* [YOUR INSTRUCTIONS]:
Leave out the images; return the rest of the data exactly.

[Stored data]

╔══

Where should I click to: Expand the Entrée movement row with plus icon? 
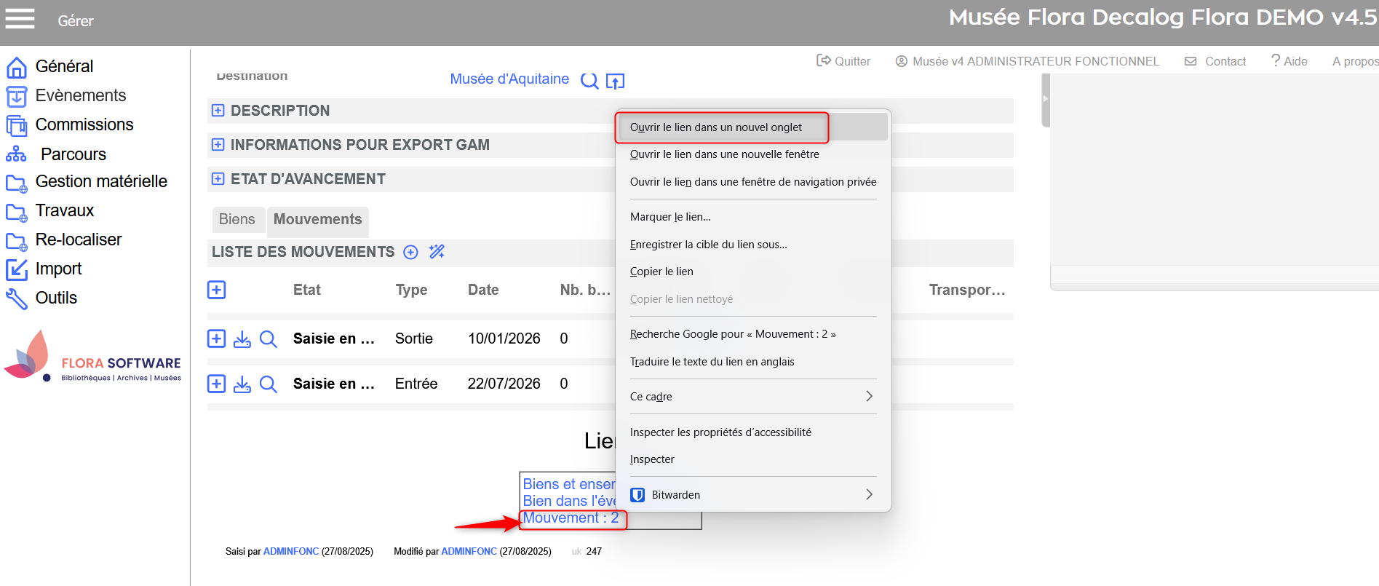[x=216, y=384]
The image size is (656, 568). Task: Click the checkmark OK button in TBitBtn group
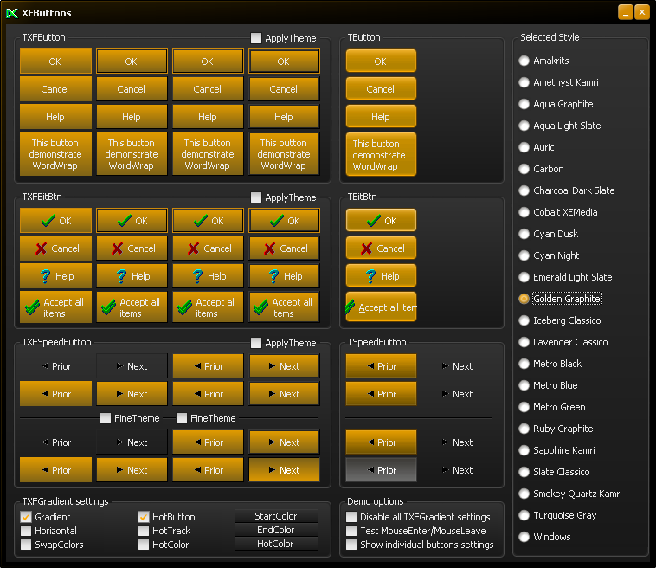[381, 221]
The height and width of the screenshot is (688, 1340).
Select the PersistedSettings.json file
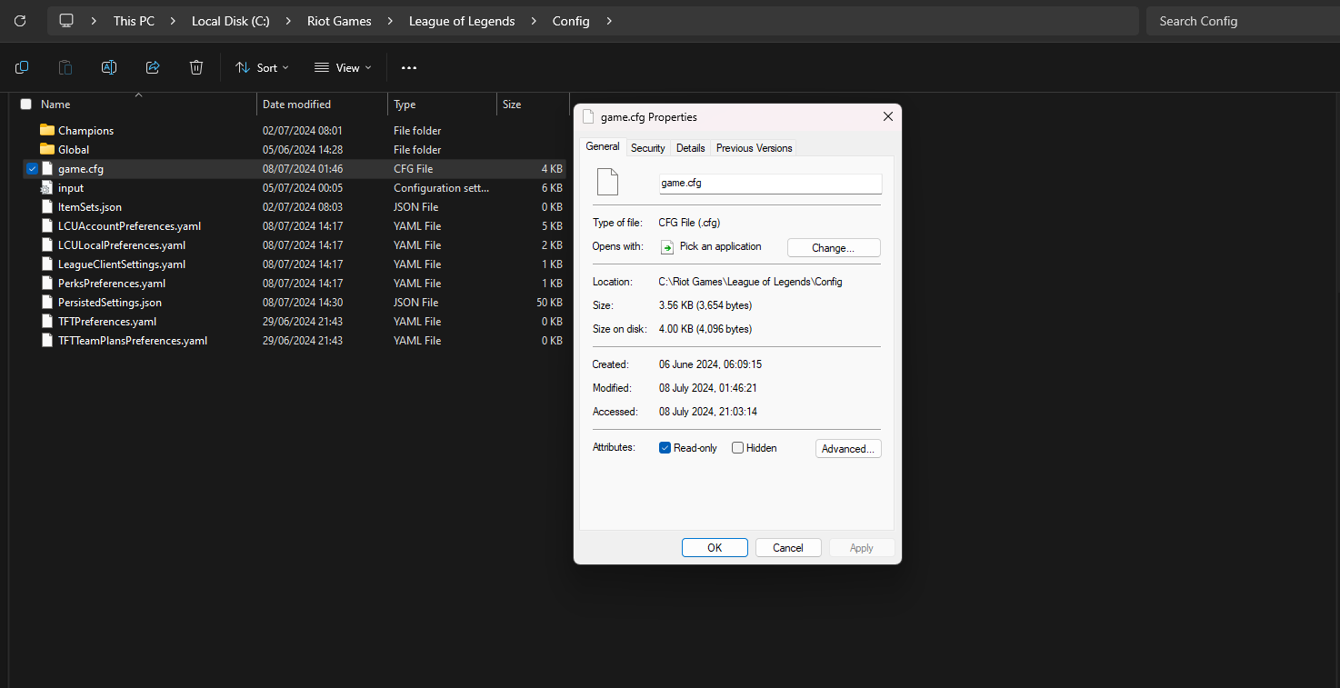tap(110, 303)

╚══

* [EXERCISE RESULT]:
Where should I click to: Expand the Entrée movement row with plus icon? 
[x=216, y=384]
The image size is (656, 568). Task: Click the checkmark OK button in TBitBtn group
[381, 221]
The height and width of the screenshot is (688, 1340).
Select the PersistedSettings.json file
tap(110, 303)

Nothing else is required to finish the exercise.